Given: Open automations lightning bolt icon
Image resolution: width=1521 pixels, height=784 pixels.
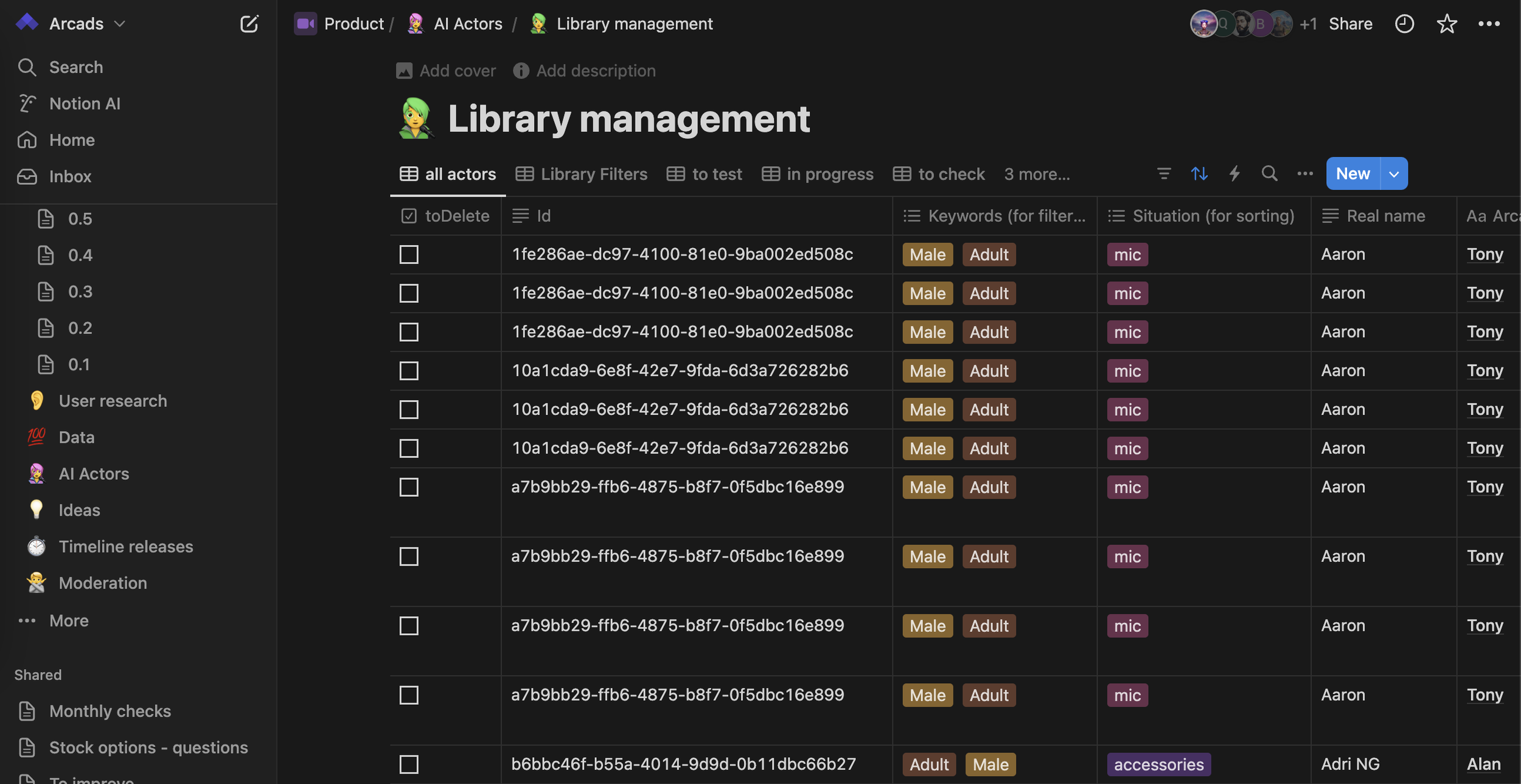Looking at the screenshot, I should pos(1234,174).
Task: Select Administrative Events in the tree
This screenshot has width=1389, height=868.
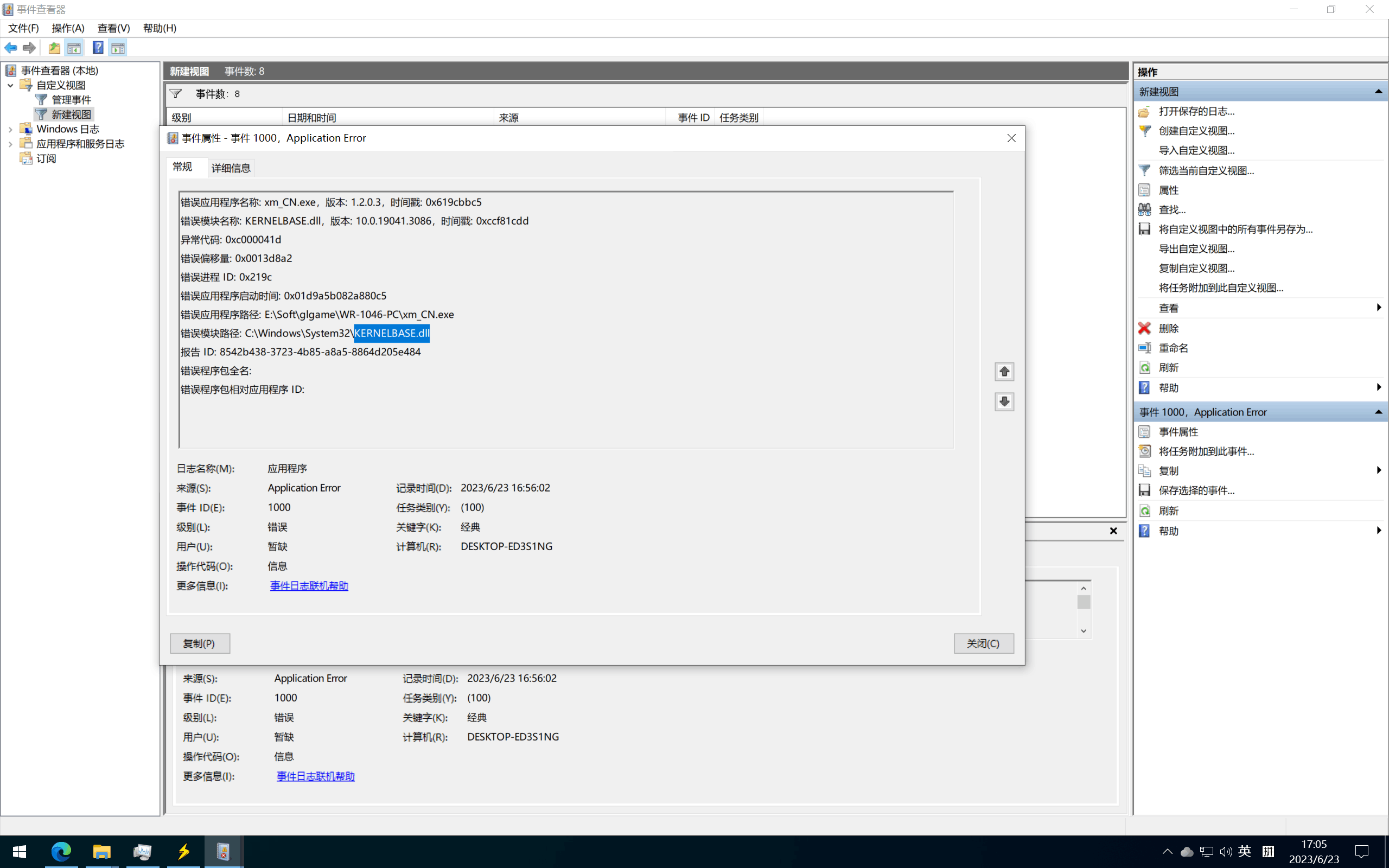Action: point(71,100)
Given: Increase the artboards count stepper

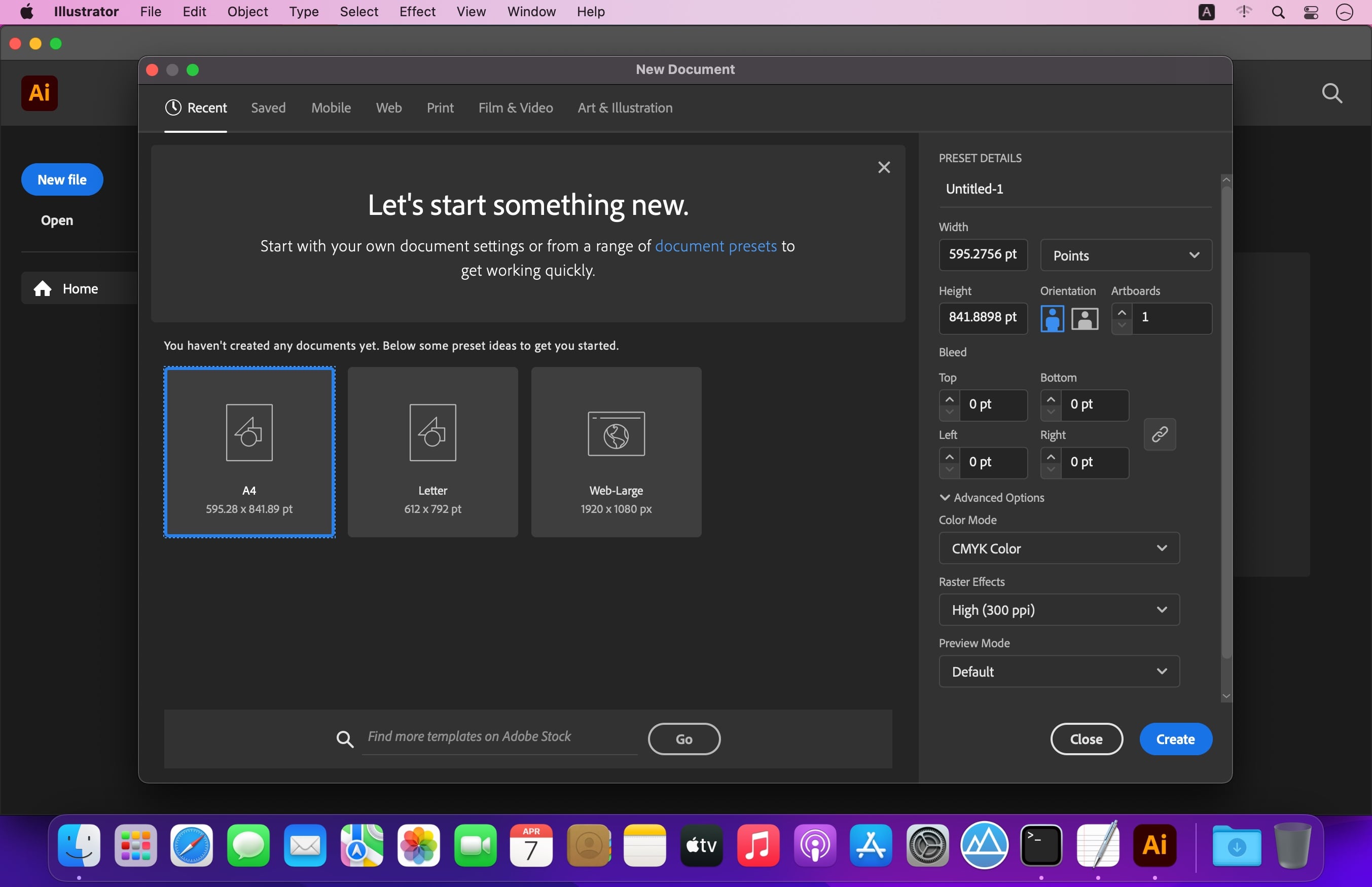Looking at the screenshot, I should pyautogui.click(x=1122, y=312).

===

* _Task directions_
Your copy of the entries above must be exact and must not include pictures.

* _Answer area_
Given: Open automations lightning bolt icon
Image resolution: width=1521 pixels, height=784 pixels.
Looking at the screenshot, I should pos(1234,174).
Task: Select Administrative Events in the tree
This screenshot has width=1389, height=868.
Action: point(71,100)
Given: Increase the artboards count stepper

Looking at the screenshot, I should pyautogui.click(x=1122, y=312).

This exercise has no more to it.